Questa volta, le banche in Europa che hanno ottenuto il finanziamento a basso costo offerto dalla BCE sono state 800, contro le 523 dell’ultima volta, segno evidente che l’inizale stigma intorno alla straordinaria operazione, è stato alla fine rimosso. Le banche spagnole e italiane, i maggiori acquirenti in occasione della scorsa operazione, hanno usato le partecipazioni delle loro obbligazioni sovrane come garanzia. Questo ha contribuito a ridurre i rendimenti dei titoli sovrani, che minacciavano di rimanere a livelli insostenibil rendendo impossibile la restituzione del debito. HSBC, la belga Dexia, l’austriaca Erste Group, e le spagnole Banco Bilbao e CaixaBank hanno dichiarato di aver attinto ai fondi Ltro.

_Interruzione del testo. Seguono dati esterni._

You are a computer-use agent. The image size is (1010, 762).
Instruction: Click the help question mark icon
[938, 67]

Gli analisti hanno accolto con favore la notizia, ma hanno esortato alla cautela circa gli effetti a lungo termine. La BCE, che ha stimato all’inizio di febbraio di aver evitato una crisi del credito (credit crunch) con la sua prima operazione a tre anni, vorrebbe ora vedere le banche contribuire alla crescita economica europea, attraverso la concessione di prestiti alle famiglie e alle imprese. La questione è se le banche vogliono realmente giocare questa partita.

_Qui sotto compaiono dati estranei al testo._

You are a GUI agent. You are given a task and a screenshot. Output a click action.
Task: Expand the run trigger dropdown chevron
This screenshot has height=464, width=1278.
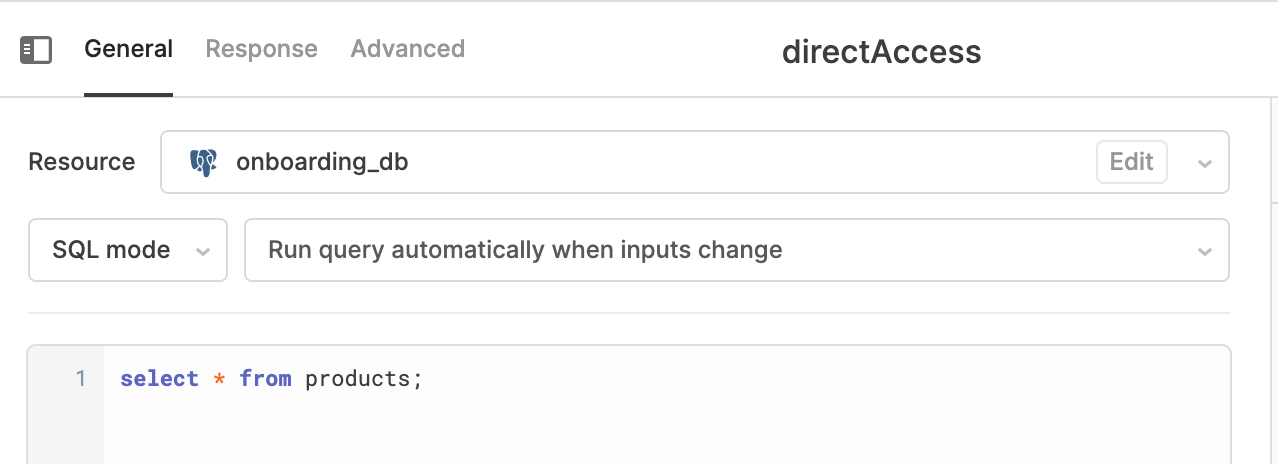pyautogui.click(x=1205, y=252)
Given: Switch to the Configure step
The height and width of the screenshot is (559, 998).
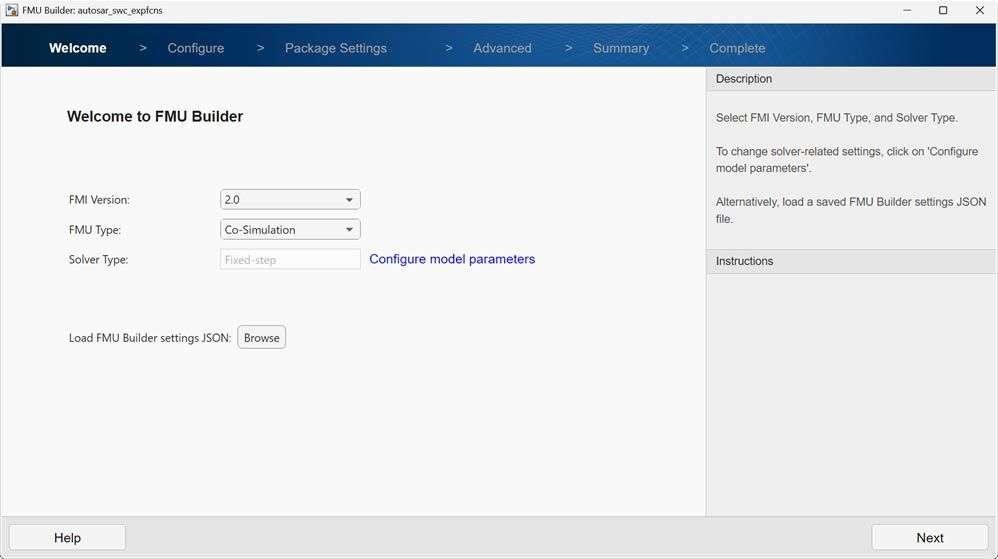Looking at the screenshot, I should (195, 48).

Nel corso delle prime settimane di gennaio le banche hanno parcheggiato una quantità di denaro record presso la BCE (depositi overnight pagati allo 0,25%). Ma per Barclays Capital, questi importi non sono un buon indicatore. A tal proposito, così scriveva Mario Draghi in una lettera inviata il 23 febbraio all’eurodeputato Francisco Sosa Wagner.
“Le ingenti somme che sono state parcheggiate presso la BCE non sono un indicatore significativo per valutare l’impatto delle operazioni a tre anni sul credito fornito dalle banche all’economia. (…) È importante che la BCE monitori e analizzi come la liquidità fornita, circoli tra le banche. (…) Nel complesso, le banche che hanno preso in prestito denaro dalla BCE non sono le stesse di quelle che utilizzano lo strumento di deposito”, scriveva Draghi.

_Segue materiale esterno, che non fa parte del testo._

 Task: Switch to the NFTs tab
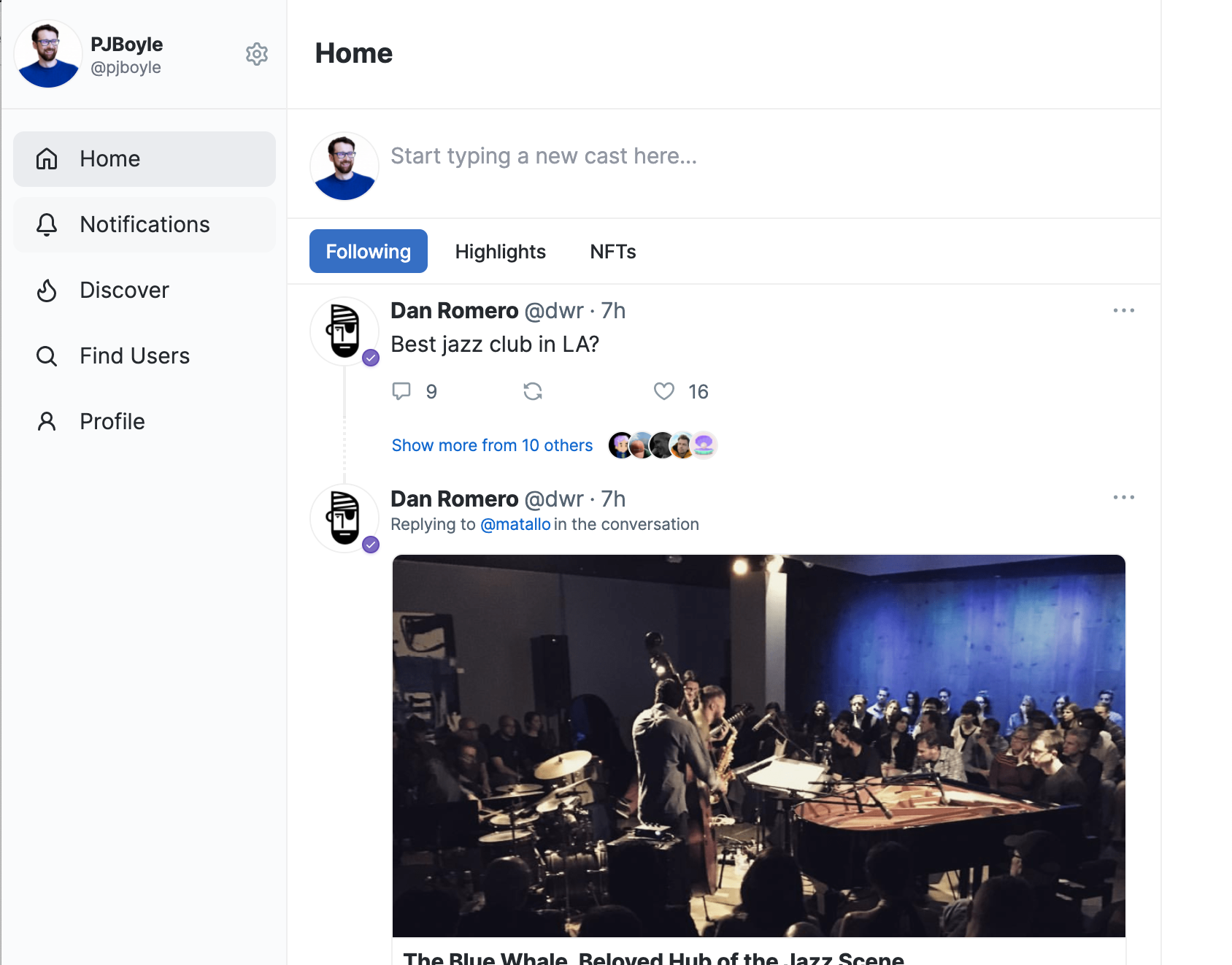[x=612, y=252]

Per l’agenzia Fitch Ratings, l’atteso effetto positivo sul mercato del credito potrebbe, malgrado tutto, trovare difficoltà a concretizzarsi, a causa della mancanza di una domanda significativa in Europa. Tuttavia, l’intervento della banca centrale ha già contribuito a ristabilire la fiducia nei mercati finanziari. Spagna e Italia sono stati in grado di ottenere finanziamenti a tassi in netto calo rispetto all’inizio di quest’anno e le condizioni si sono sensibilmente allentate per gli emittenti di debito privati (aziende). Sul mercato monetario, i tassi hanno continuato a rilassarsi: l’Euribor a tre mesi, che era ancora all’1,41% il 21 dicembre, è sceso sotto la soglia dell’1% nella giornata di Lunedì.
Una cosa è certa: il settore bancario non dovrà abituarsi a tali operazioni eccezionali. Un membro della BCE, Ewald Notwotny, in un’intervista al Times, ha infatti indicato che “non scatterà automaticamente il terzo round”. Per alcuni economisti, se ciò accadesse, si porrebbero domande sulla dipendenza del settore bancario dalla BCE, la cui vocazione non è quella di essere un prestatore di ultima istanza.